──────── Records for this exercise ────────
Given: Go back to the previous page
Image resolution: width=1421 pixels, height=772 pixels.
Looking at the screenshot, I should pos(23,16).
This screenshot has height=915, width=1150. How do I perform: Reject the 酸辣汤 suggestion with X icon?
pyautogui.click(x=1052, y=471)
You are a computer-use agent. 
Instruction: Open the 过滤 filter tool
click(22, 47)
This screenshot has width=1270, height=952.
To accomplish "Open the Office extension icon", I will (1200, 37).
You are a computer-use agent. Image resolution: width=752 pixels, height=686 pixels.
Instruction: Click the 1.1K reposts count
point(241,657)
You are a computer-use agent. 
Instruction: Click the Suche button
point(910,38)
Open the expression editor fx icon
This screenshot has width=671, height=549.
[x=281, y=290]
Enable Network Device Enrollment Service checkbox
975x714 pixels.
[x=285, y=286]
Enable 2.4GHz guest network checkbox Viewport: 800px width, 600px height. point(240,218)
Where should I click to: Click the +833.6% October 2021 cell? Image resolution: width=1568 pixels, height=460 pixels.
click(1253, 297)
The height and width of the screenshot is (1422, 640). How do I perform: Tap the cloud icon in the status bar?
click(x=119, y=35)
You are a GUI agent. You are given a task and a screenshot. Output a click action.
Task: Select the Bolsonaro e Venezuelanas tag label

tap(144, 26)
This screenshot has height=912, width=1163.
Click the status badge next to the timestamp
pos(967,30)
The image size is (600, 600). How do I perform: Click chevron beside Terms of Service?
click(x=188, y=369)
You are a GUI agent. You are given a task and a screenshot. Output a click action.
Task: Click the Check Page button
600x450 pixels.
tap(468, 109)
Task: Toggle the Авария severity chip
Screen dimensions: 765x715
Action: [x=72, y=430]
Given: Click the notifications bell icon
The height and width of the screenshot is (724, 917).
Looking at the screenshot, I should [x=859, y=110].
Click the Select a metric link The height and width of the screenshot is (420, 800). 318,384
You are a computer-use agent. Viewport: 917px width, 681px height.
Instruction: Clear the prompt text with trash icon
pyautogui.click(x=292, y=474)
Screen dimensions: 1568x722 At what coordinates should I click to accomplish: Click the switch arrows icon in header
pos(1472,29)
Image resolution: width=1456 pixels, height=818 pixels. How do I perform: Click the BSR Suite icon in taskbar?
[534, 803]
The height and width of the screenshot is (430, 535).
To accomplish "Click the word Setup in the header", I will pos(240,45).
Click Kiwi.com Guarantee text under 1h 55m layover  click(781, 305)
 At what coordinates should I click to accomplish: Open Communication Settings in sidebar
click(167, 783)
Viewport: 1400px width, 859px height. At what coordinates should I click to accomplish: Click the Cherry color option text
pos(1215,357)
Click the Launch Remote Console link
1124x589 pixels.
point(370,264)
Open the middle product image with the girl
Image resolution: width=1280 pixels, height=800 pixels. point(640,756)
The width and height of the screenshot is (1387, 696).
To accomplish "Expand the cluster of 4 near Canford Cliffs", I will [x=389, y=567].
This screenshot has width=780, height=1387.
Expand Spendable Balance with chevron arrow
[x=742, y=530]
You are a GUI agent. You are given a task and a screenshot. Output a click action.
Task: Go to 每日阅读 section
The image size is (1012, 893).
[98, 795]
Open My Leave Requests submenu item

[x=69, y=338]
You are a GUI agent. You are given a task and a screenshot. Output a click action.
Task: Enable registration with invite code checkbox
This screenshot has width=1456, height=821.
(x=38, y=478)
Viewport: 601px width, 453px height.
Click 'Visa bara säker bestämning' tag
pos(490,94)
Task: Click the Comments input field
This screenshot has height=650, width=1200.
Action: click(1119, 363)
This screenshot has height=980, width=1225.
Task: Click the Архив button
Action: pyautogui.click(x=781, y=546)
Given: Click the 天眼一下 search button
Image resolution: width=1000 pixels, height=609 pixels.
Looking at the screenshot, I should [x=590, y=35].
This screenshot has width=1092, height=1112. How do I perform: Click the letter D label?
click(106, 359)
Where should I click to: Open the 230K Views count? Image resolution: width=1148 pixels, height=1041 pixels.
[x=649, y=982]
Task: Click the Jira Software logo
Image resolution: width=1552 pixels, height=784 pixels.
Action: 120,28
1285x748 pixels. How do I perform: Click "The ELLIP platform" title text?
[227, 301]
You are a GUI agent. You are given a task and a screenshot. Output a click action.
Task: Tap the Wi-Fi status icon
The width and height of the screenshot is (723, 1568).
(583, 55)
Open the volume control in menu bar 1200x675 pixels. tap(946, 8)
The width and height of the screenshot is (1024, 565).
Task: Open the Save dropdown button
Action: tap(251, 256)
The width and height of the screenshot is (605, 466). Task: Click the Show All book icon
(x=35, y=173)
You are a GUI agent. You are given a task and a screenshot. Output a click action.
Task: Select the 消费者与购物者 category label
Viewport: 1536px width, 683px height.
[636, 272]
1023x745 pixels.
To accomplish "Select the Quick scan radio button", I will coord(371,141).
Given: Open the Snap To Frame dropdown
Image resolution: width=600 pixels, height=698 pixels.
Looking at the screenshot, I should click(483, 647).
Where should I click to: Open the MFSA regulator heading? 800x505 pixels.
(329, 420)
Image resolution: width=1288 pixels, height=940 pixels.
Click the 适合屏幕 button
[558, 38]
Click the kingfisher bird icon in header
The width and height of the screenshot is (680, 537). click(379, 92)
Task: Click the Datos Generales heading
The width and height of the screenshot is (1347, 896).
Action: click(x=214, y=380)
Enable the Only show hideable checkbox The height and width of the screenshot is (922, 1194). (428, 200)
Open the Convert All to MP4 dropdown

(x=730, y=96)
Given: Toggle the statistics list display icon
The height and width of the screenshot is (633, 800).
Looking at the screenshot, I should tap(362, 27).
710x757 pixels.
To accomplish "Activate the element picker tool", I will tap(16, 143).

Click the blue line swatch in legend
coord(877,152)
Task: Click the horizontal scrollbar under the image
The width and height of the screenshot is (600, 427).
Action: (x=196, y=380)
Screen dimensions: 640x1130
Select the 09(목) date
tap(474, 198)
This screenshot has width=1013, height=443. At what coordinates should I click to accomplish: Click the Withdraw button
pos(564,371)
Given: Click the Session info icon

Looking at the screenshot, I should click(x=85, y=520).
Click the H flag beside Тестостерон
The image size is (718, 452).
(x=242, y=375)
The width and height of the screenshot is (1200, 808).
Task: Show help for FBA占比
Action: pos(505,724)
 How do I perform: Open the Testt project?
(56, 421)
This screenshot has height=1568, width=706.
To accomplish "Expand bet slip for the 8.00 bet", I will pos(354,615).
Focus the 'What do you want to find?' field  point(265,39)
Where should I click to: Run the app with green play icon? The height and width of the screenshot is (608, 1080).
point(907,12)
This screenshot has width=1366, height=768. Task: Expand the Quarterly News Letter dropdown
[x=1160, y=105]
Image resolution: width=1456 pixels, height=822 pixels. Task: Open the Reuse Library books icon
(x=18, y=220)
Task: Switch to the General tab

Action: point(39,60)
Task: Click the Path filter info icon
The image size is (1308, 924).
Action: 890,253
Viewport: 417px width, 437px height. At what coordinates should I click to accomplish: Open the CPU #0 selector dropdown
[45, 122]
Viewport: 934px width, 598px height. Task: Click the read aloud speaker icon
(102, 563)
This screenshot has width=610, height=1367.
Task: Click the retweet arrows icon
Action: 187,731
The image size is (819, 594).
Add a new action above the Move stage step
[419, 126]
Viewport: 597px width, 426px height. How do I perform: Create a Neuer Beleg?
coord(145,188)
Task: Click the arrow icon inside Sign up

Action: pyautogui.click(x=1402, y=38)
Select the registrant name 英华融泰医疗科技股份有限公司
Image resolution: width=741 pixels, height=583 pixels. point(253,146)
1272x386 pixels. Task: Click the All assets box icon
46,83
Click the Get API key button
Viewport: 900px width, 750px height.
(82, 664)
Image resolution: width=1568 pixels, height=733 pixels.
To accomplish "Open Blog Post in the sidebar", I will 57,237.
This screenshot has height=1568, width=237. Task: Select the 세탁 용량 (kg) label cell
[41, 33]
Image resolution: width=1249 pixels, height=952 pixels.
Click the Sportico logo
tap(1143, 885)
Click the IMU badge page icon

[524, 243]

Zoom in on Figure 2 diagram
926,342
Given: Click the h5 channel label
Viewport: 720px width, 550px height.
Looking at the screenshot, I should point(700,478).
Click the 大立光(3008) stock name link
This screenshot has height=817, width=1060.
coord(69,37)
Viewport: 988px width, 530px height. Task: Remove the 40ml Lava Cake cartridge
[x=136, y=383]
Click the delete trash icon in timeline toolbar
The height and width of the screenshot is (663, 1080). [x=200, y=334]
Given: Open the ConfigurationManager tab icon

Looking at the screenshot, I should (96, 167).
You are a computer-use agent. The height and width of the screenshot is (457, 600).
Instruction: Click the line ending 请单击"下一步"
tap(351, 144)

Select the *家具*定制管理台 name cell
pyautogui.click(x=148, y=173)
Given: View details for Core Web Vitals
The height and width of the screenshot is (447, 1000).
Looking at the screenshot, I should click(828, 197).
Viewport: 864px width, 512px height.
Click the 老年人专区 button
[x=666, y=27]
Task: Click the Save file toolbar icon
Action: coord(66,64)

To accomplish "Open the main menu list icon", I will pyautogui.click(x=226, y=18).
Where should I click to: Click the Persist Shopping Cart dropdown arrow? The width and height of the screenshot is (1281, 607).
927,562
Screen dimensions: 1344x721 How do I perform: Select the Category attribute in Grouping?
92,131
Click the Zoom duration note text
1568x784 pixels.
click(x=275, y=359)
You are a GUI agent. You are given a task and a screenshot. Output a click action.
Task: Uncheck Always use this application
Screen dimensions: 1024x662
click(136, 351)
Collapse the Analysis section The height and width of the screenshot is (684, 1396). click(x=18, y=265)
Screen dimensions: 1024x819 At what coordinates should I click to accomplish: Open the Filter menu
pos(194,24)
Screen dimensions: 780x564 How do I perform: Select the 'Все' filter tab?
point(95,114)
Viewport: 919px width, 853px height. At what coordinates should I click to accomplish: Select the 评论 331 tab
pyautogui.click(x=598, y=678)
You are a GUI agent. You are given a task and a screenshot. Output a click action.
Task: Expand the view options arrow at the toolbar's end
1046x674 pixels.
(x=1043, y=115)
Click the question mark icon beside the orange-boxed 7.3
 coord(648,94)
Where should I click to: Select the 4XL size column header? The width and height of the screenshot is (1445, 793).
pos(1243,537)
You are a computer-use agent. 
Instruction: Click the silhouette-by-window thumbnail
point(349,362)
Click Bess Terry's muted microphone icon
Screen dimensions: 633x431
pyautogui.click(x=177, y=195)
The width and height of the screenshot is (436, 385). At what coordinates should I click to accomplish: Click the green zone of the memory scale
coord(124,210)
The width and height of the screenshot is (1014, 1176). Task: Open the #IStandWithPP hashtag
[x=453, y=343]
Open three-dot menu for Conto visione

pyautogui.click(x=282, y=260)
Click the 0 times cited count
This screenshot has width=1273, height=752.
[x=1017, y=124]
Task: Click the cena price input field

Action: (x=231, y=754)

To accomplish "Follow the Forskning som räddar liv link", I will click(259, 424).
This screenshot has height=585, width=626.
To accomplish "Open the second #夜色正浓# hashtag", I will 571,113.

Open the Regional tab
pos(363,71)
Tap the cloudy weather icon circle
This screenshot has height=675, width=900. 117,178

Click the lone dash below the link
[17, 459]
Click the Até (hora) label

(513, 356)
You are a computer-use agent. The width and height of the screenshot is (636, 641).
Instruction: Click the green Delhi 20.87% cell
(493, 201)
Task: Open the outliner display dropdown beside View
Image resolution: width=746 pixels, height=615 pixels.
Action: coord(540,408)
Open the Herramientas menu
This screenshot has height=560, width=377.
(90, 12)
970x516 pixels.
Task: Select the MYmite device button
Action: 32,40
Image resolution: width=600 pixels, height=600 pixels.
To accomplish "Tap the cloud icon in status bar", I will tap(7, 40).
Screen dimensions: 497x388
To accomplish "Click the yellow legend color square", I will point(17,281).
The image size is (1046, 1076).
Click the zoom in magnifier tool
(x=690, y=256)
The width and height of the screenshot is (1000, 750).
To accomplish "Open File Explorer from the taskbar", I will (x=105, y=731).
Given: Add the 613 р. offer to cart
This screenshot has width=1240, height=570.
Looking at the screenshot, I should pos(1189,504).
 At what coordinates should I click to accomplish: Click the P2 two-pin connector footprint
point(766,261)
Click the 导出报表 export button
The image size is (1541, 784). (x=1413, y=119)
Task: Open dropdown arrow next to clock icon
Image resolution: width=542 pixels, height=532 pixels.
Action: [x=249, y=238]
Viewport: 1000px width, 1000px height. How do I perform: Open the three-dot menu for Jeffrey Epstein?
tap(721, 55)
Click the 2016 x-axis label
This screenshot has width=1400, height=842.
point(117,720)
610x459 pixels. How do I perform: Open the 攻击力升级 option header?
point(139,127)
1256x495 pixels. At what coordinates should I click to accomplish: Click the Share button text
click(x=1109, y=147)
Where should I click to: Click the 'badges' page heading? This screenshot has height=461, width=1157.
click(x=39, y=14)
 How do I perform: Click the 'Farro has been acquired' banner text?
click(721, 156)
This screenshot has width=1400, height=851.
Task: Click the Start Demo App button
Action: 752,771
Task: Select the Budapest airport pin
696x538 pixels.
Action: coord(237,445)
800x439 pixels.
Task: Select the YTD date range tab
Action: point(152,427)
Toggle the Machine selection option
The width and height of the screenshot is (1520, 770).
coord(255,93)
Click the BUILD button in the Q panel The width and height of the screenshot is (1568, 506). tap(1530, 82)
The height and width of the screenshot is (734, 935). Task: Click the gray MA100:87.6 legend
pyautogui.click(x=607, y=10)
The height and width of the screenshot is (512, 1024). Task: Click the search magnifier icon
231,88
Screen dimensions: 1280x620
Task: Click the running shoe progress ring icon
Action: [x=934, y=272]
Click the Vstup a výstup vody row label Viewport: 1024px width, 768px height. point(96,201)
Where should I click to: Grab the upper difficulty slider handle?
────────
- [Your instructions]:
One number makes up the answer: the number of lines among the entries that include the word "under".

- [Output of the task]:
2